Cl − secretion in ATP‐treated renal epithelial C7–MDCK cells is mediated by activation of P 2Y1 receptors, phospholipase A 2 and protein kinase A

This study examines the mechanism of P 2Y ‐induced Cl − secretion in monolayers of C7–Madin–Darby canine kidney (MDCK) cells triggered by basolateral application of ATP and measured as transcellular short current ( I SC ). Both ATP‐induced arachidonic acid (AA) synthesis and I SC in ATP‐treated cells were abolished by the phosholipase A 2 (PLA 2 ) inhibitor, AACOCF 3 . The cyclo‐oxygenase inhibitor indomethacin decreased I SC and cAMP production in ATP‐treated cells with an IC 50 of ∼0.3 μ m . ATP led to rapid activation of cAMP‐dependent protein kinase A (PKA), as estimated by phosphorylation of a vasodilator‐stimulated phosphoprotein. PKA activity and I SC evoked by ATP, as well as by prostaglandin E 1 (PGE 1 ), were diminished in the presence of the PKA inhibitor H‐89 or an adenovirus‐mediated expression of PKA‐inhibitor protein, PKI. In contrast, indomethacin completely blocked the increment of PKA and I SC triggered by ATP and AA, but did not affect PKA activation and I SC detected with PGE 1 . The kinetics of [Ca 2 + ] i elevation in ATP‐ and thapsigargin‐treated cells were similar and suppressed by the Ca i 2+ chelator BAPTA. Neither baseline nor maximal increment of ATP‐induced I SC was affected by thapsigargin and BAPTA. Real‐time PCR showed that C7 cells express more mRNA for P 2Y1 and P 2Y2 than for other P 2Y receptor subtypes.

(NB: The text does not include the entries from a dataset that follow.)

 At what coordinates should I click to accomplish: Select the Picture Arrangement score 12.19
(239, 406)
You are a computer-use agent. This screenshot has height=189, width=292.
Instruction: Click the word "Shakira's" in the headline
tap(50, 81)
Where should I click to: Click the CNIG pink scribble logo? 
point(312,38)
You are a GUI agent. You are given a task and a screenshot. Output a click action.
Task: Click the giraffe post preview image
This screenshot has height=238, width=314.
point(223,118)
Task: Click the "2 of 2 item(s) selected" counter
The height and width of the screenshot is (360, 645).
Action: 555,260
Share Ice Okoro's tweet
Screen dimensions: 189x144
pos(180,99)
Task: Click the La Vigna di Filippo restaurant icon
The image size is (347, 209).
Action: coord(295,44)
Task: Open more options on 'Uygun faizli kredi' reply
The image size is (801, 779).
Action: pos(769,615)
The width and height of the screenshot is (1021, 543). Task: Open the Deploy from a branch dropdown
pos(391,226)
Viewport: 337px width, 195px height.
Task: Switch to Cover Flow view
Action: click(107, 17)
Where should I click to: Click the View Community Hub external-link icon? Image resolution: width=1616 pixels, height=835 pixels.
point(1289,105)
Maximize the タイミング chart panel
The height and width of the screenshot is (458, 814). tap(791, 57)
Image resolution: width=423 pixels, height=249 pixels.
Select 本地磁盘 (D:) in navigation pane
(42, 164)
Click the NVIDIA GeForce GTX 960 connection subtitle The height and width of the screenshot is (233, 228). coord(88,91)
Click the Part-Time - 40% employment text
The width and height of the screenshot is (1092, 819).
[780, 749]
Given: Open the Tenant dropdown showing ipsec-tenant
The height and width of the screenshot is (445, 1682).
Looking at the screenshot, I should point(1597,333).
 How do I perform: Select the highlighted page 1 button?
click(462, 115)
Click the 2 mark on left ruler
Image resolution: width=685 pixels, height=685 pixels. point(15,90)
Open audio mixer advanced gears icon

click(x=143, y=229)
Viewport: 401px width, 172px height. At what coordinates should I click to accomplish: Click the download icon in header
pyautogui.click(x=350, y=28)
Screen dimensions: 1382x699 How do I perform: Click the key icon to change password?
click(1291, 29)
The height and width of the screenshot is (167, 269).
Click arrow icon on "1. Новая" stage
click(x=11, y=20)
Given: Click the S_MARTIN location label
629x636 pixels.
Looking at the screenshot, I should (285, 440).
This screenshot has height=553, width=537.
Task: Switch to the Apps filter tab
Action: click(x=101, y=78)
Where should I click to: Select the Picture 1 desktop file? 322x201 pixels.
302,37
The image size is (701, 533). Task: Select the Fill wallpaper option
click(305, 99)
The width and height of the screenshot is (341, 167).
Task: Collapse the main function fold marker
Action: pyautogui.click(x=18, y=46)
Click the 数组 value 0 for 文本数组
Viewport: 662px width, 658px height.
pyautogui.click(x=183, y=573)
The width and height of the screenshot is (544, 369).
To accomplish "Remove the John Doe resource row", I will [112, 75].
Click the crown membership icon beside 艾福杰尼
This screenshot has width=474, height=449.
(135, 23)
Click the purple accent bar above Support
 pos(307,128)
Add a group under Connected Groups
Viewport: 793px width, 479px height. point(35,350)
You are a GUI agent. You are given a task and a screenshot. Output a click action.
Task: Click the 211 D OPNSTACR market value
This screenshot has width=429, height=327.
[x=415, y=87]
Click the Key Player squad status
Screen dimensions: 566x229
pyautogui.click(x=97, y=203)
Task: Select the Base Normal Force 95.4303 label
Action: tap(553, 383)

The rank order of potency (2MeSATP > ATP > ADP ≫ UTP) indicates that P 2Y1 rather than P 2Y2 receptors contribute to PKA and I SC activation. Viewed collectively, these data show that Cl − secretion in C7–MDCK monolayers treated with basolateral ATP is triggered by P 2Y1 receptors and is mediated by subsequent [Ca 2 + ] i ‐independent activation of PLA 2 and PKA.